Overlayroot Problem Statement
This week I've been looking at overlayroot
as a potential solution to reduce
the effort to make changes to the nodes in my Raspberry Pi cluster. In this
post I want to brain-dump about the problem I'm hoping it solves and the
problems I'm running into with respect to implementing overlayroot
as well as
potential solutions that I'm exploring.
What am I hoping to solve with overlayroot
?
For my Raspberry Pi cluster, I've been using cloud-init's NoCloud provider to configure each node, which entails mounting my SD card to my Mac and writing new user-data. This worked fine when changes were infrequent, but I'm pivoting toward pushing more of the complexity into the user-data so I want to remove the "burn an SD card image" from my iteration loop (as well as the incumbent searching around for my SD card adapter).
There are a few solutions to this problem, but the one that seems most appealing is using overlayroot to keep a read-only filesystem layer (the "lower" layer in overlayfs terminology) that essentially preserves the initial image as it was at install-time while writing changes to an "upper" layer.

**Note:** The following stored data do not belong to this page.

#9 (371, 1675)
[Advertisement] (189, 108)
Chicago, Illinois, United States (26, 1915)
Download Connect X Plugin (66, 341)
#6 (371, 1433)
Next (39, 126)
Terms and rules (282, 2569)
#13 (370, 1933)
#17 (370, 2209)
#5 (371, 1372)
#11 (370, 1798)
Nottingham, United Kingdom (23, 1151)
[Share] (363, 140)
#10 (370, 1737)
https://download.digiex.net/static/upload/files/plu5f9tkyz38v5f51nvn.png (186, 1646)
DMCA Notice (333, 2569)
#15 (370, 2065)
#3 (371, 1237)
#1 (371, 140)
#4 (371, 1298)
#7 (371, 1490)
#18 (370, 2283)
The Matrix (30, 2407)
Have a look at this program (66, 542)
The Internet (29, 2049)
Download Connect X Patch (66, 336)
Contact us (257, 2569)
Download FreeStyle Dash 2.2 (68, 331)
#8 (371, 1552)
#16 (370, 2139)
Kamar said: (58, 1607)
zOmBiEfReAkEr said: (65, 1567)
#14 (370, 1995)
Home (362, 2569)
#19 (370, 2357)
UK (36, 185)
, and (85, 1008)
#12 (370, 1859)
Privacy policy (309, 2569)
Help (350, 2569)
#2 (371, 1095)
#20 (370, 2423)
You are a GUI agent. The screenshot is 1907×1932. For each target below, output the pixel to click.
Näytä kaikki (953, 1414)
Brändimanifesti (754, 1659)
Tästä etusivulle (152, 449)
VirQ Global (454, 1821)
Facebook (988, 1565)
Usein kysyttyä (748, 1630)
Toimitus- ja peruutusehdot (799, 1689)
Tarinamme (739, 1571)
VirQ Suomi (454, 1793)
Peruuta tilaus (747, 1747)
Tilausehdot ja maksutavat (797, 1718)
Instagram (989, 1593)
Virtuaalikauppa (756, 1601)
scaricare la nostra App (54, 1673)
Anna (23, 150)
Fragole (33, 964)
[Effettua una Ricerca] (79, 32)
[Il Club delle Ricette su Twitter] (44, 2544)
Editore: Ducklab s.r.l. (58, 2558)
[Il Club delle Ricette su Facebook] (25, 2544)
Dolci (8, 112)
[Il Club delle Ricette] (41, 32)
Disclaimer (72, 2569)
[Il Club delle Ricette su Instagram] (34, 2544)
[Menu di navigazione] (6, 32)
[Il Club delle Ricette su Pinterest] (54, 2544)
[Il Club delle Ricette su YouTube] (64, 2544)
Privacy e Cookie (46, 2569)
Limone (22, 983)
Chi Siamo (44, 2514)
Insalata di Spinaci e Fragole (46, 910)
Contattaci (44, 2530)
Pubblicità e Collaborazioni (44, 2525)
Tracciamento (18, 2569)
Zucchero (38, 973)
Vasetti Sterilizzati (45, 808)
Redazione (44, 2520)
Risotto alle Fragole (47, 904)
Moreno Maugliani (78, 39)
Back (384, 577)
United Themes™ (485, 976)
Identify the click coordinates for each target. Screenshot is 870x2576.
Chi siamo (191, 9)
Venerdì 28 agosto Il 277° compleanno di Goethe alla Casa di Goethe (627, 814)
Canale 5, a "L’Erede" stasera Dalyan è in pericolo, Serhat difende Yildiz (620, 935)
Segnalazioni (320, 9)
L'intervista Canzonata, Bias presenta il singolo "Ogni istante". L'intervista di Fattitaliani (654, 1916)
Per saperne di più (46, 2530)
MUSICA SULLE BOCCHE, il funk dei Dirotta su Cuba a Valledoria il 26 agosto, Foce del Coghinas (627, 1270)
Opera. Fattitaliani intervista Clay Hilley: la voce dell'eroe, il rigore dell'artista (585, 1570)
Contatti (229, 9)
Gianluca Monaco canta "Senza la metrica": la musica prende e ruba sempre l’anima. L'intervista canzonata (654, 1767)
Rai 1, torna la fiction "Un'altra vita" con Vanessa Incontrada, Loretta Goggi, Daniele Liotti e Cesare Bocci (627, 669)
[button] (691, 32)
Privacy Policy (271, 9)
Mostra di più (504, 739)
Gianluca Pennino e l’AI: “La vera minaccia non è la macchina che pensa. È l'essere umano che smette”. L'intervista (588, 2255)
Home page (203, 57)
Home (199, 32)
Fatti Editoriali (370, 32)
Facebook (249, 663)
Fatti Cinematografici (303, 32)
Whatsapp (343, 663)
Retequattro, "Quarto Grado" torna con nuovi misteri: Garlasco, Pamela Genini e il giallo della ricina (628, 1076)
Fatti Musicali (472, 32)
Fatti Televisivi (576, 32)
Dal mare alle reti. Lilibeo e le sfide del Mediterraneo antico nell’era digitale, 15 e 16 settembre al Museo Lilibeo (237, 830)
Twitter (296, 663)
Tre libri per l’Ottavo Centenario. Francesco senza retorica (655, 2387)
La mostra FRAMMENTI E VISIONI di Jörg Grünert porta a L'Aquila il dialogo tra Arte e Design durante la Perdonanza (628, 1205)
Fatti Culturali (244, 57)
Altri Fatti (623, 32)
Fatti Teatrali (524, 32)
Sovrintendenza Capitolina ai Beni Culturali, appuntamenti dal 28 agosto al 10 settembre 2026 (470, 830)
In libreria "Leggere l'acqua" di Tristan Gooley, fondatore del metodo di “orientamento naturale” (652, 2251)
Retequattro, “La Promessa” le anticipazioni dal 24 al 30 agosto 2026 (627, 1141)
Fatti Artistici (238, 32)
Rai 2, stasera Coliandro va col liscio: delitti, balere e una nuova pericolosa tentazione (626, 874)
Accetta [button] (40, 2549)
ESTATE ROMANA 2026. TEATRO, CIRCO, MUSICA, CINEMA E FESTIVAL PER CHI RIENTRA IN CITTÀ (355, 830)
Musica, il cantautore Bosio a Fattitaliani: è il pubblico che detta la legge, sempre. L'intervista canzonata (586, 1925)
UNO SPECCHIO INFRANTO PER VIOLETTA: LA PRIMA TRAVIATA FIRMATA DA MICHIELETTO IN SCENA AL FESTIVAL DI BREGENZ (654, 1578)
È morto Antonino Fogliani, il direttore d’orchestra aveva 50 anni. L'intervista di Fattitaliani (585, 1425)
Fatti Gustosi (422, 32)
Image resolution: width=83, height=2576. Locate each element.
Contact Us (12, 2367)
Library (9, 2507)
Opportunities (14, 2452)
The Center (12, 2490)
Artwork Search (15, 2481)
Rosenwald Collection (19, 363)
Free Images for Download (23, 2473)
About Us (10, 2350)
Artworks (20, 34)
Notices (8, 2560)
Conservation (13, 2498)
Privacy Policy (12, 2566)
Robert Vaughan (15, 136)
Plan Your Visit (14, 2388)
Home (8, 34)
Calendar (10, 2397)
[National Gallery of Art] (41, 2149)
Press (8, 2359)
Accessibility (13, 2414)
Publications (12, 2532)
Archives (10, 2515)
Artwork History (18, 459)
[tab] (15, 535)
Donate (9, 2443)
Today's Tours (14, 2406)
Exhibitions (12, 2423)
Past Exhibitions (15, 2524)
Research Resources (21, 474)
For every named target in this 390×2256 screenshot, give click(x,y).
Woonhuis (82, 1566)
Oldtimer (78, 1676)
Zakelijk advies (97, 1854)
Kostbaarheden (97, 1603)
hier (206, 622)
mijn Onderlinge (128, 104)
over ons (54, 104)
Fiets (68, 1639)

The upper layer can then be erased in order to reset the system to its initial state.
Roadblocks & potential solutions
The problem I'm running into is that overlayroot seems to assume that these layers are running on distinct block devices, and it seems overwhelmingly people use an in-memory tmpfs for the upper layer (so much so that it seems to be implicit when people write about overlayroot online). As far as I can tell from the overlayroot documentation and Googling, I have these options:
- Use a tmpfs upper layer
- Partition my SD card such that I have a device for "upper" and "lower"
- Maybe create a loop device from a file on a single primary partition
Use a tmpfs upper layer
This option is the easiest to get working, but it seems like overlayroot will use half of the available memory for the tmpfs which is a lot for a raspberry pi (particularly my 1GB pis). As far as I can tell, there's no way to specify an amount of memory before it starts swapping to disk, and I'm also not sure how the performance of swapping a tmpfs to disk will compare to just writing to a block device (moreover, I would think I still would need a large swap partition anyway, so I don't think this ends up buying me anything over a partitioned SD card).
Partition SD card into "upper" and "lower" partitions
Basically this approach involves writing a Raspberry Pi disk image file to an
SD card and then creating a third "upper" partition with the remaining space.
This will give me devices that I can reference in the overlayroot.conf
file,
but it's a pretty significant mount of work everytime I want to burn a new SD
card (there's probably some way to automatically grow the third partition, but
I'm not sure how to make that happen at the moment).
Maybe create a loop device from a file on a single primary partition
I'm not sure if this is feasible for a few reasons, but the idea is that I
shouldn't have to create partitions just to get a separate block device. I
should be able to create a file on my primary partition, create a loop device
from that file, and reference that loop device from my overlayroot.conf
file.
The main challenge here is that loop devices don't persist across boots, so I
would need to inject a script that runs before overlayroot
which creates
the loop device, and I'm not sure when exactly overlayroot
runs during the
boot process, nor how to hook in my script. I haven't found anything online
about using overlayroot
with loop devices (a few things about using a DIY
overlayroot-like system with a loop device, but nothing about overlayroot
specifically).
Conclusion
The tmpfs
solution seems unworkable for my requirements (not using a bunch of
memory), and the loop device solution seems like a thread that I could pull for
a very long time before getting anything working (mostly because of my poor
understanding of the Linux boot process). The partitioned SD card solution
seems like the fastest path to a working solution, but it also requires a lot
of work each time I'm burning an SD card (any time I want to add a new Pi to
the cluster or replace an SD card).
As such, I'll start by getting the partitioned SD card working and see how that works out in practice. Hopefully I won't be burning SD cards so often as to be burdensome, and even if it is painful, I can probably automate away a fair amount of that pain (scripting the SD card burning process).